Вот так ты поднимался…
Сижу на нарах, как король на именинах, – поет сосед с проломанным черепом, – и пайку черного я жду, когда дадут… Он недавно получил записку: дескать, давай лечись, скоро повторим, повторенье – мать ученья…
Ты поднимался долго, медленно и упорно. И наконец поднялся…
А прежде все-таки построил дом, посадил под окнами сирень, и воздвиг голубятню, и вырыл на лугу, среди дуплистых лозин, озеро, и развел камыши и лилии, и достал через знакомых белого лебедя, и не раз сидел на бережку перед мольбертом, и были ночи, полные огня, – рядом горел костер, в розовой, с зеленцой, воде отражался малиновый закат, и белый лебедь плавал прямо по выпуклой зеркальной поверхности, и качал желтый блин луны, и щекотал водную траву, и целовал белую лилию, и пускал рябь. А ты попивал водочку под ушицу из собственных карасей и поминал своих дядьев, рассказывал сыновьям, какие они были добрые, никогда, например, кроликов сами не резали, все вашему, ребята, деду носили (да, да, дед кого хочешь зарежет!), пописывал этюдик в сиреневых тонах, на котором сами вырисовывались уши верного Туза, а за спиной вертелись сыновья, в этот вечер на редкость послушные, заглядывали через плечо и спрашивали: а это что? а это зачем? И вы, дяди милые, смотрели, наверное, оттуда – и радовались.

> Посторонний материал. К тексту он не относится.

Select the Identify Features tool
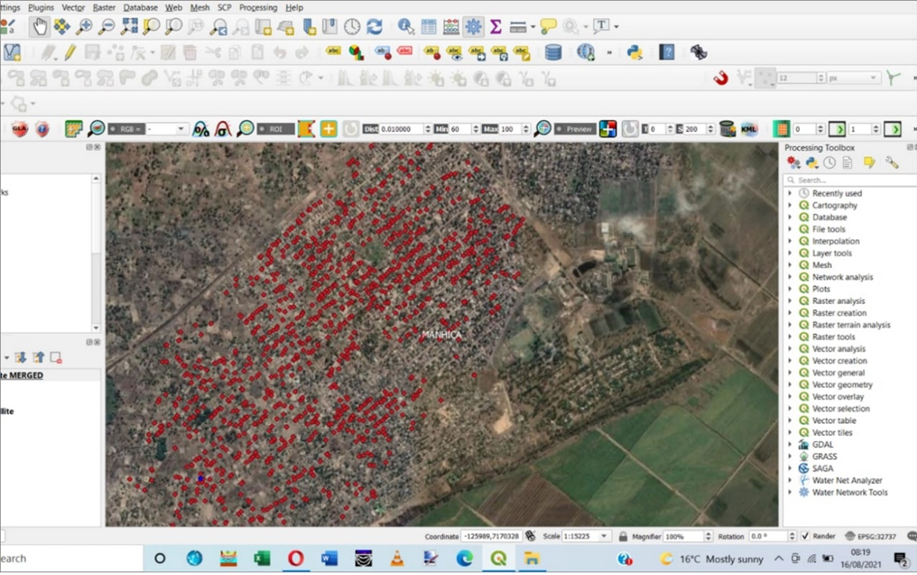Image resolution: width=917 pixels, height=575 pixels. point(405,27)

А теперь ничего этого нет. И давно. Дом отсудила первая жена, сказав на прощанье пару ласковых – про руки-ноги и забор, сирень заглушил дикий хмель, голубей пожрали кошки, в яме, где был пруд, – мусорка, а лебедя загрызли соседские собаки. Сыновья сторонятся тебя, встретишь на улице -отворачиваются, и тебя к ним уже и не тянет. И ты, честно говоря, об этом уже не жалеешь – так легче всем. Могилы дядьев заросли сиротской травой, бурьяном и крапивой, а за тот бесхитростный этюд в сиреневых тонах заплатили такой мизер, что и говорить-то стыдно, – как за грязную тряпку.